Документ взят из кэша поисковой машины. Адрес оригинального документа : http://www.sai.msu.su/~megera/postgres/gist/openfts/README.INSIDE
Дата изменения: Sun Aug 3 17:11:27 2003
Дата индексирования: Sat Dec 22 07:25:40 2007
Кодировка:

"OpenFTS Inside"
---------------

MOTIVATION:

This document is a list of comments to examples script. If you already pass
through examples and looking for instrinsic details you're in a right way.
For detailed description of API see OpenFTS primer.

INITIALIZATION:

There is no magic at this step. You have to create tables and configure
OpenFTS. This is what init.pl is doing.

a) $dbi->do("create table txt ( tid int not null primary key, path varchar, fts_index tsvector );") || die;

Creates test table 'txt' with three fields: tid - document id,
path - path to the document, fts_index of type tsvector (see tsearch2 doc)
as a storage for unique lexemes from the document.

b)

my $idx=Search::OpenFTS::Index->init(
dbi=>$dbi,
txttid=>'txt.tid',
tsvector_field=>'fts_index',
ignore_id_index=>[ qw( 7 13 14 12 23 ) ],
ignore_headline=>[ qw(13 15 16 17 5) ],
map=>'{
\'4\'=>[1], 5=>[1], 6=>[1], 8=>[1], 18=>[1], 19=>[1], # unknown
}',
dict=>[
'Search::OpenFTS::Dict::PorterEng',
# example how to use snowball stemmer
# { mod=>'Search::OpenFTS::Dict::Snowball', param=>'{lang=>"english", stop_file=>"/u/megera/app/pgsql/fts/test-suite/Dict/english.stop"}' },
'Search::OpenFTS::Dict::UnknownDict',
]
);

Creates (instantiates) fts object with some attributes, stored in
table fts_conf of your database, which looks like:

---------------------------------------------------
openfts=# \d fts_conf
Table "fts_conf"
Column | Type | Modifiers
--------+-------------------+---------------------
name | character varying | not null
did | integer | not null default -1
mod | character varying | not null
param | character varying |
Primary key: fts_conf_pkey
---------------------------------------------------

Now, we have something to play with. First, you see a bunch of
integers in attributes 'ignore_id_index', 'ignore_headline', 'map'.
These numbers designate types of lexemes (see OpenFTS primer),
which should be ignored ( attributes 'ignore_id_index', 'ignore_headline')
or recognized by according dictionaries ('map'). For example,

ignore_id_index=>[ qw( 7 13 14 12 23 ) ]

means that numbers in scientific notation (7), HTML tags (13), HTML entities (23), protocol
part of URL (string like 'http://', 'ftp://') (14), and special
symbols (12) should be ignored while indexing a document.

map=>'{
\'4\'=>[1], 5=>[1], 6=>[1], 8=>[1], 18=>[1], 19=>[1], # unknown
}',

means that lexemes of specified types should be processed by the
dictionary specified in [] (enumeration of dictionaries starts from zero !),
defined in the 'dict' attribute.
Types of lexems are defined in parser and specific numbers
are what default OpenFTS parser uses, so if you write you custom parser
(why not ?), keep in mind you have to be in sync with 'init' method.
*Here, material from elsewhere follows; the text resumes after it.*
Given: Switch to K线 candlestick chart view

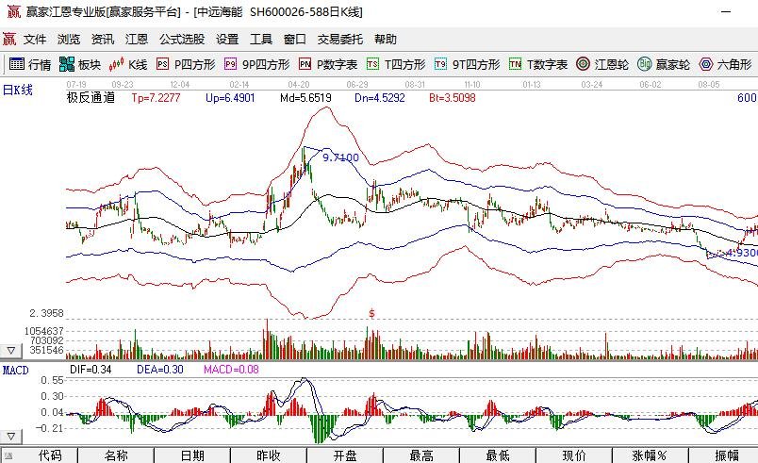Looking at the screenshot, I should tap(128, 65).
(see simple_parser.pl as an example of simple parser in perl, which
read from STDIN and recognize space delimited words with length =>2 )

NOTICE: Due to bug in perl5 you should use \'4\' notation for the
first element in map attribute !

Parser passes a lexeme to dictionaries in order specified in 'dict'
attribute until it recognized by some dictionary. In our example,
Search::OpenFTS::Dict::UnknownDict dictionary has a deal with unrecognized
words. But you may dont' use it, so those lexems will be ignored.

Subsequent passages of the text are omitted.